**What you should do:** After finding the line with "Регистрация (631, 16)" in the entries below, copy that line and each one after it exactly, through the last line, and omit pictures.

::::::::::

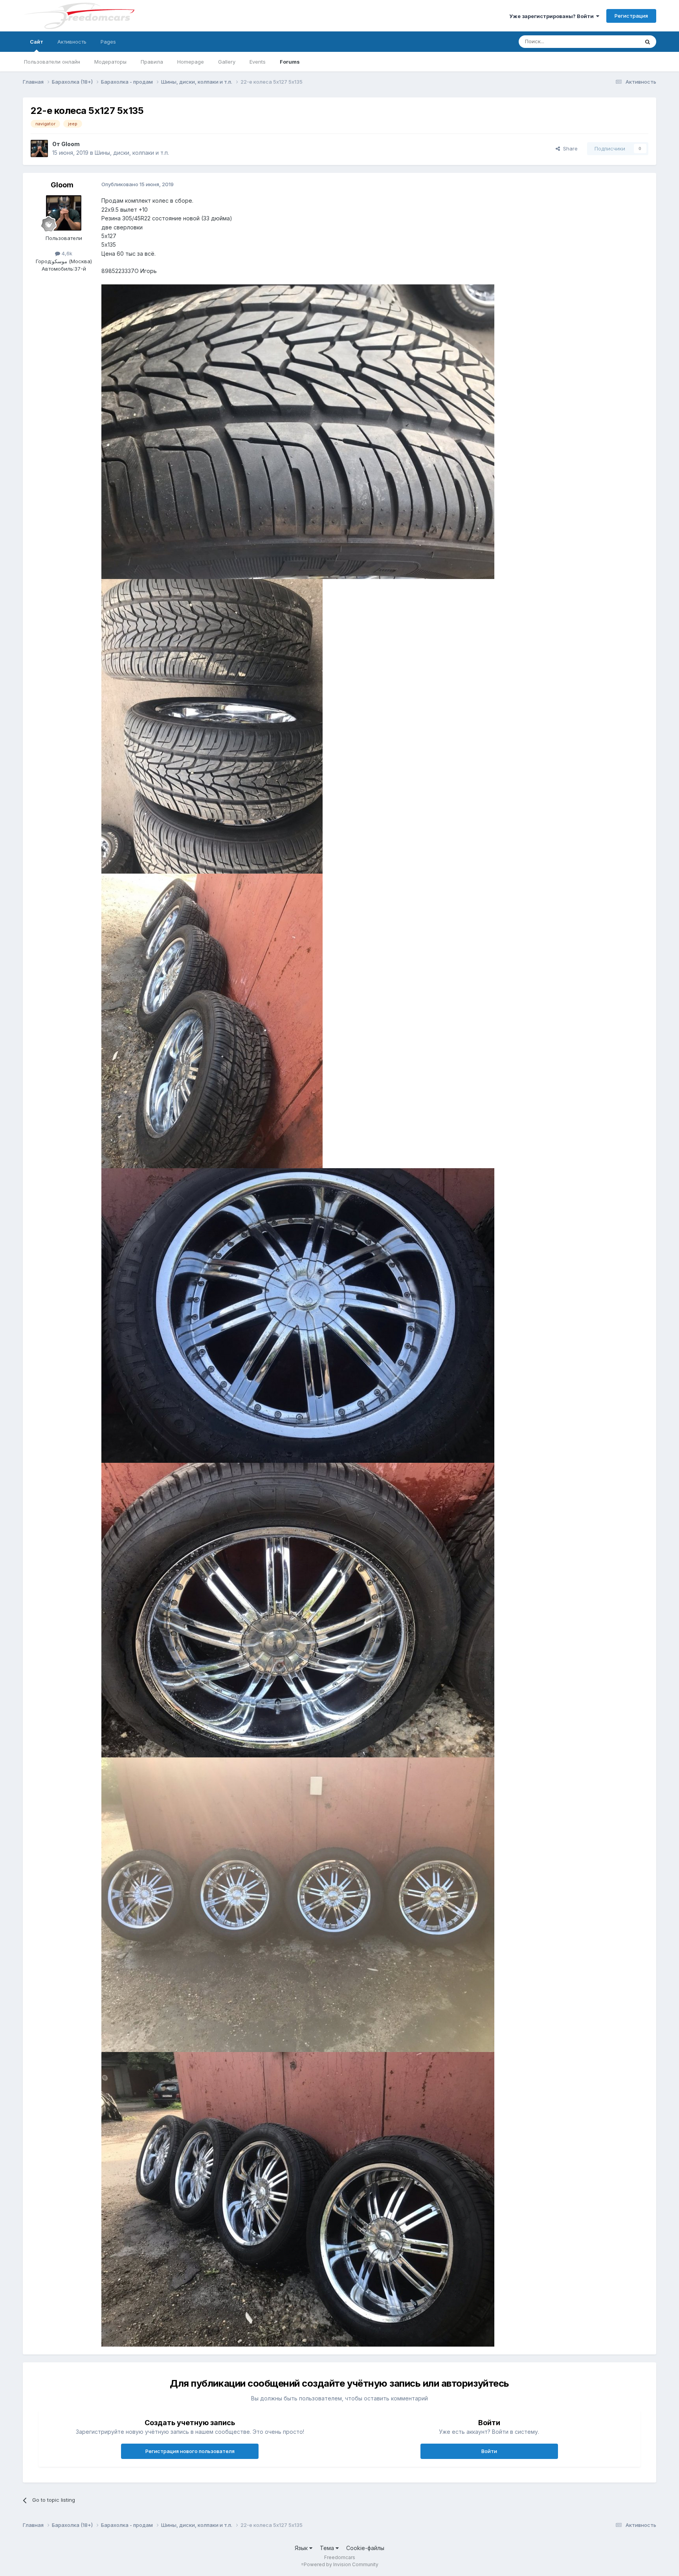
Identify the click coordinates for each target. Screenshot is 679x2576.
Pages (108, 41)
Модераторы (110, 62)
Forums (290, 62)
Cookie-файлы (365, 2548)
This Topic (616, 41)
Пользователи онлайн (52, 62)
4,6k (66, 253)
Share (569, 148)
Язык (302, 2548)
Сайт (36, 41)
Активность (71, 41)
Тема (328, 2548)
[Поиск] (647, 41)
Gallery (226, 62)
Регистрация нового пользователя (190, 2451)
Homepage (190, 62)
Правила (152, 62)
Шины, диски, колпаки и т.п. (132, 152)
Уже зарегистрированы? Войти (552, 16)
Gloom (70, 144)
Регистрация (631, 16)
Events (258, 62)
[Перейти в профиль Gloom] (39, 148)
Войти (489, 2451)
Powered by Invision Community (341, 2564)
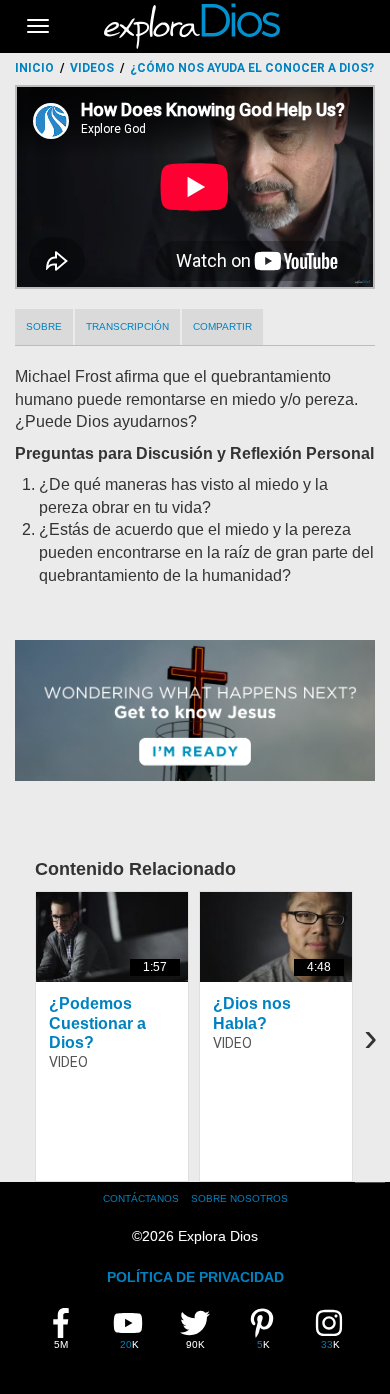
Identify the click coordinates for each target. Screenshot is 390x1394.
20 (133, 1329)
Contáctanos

::::::::::

**Answer section:**
Регистрация (631, 16)
Events (258, 62)
[Перейти в профиль Gloom] (39, 148)
Войти (489, 2451)
Powered by Invision Community (341, 2564)
Identify the click coordinates for each target. Screenshot is 390x1394.
20 (133, 1329)
Contáctanos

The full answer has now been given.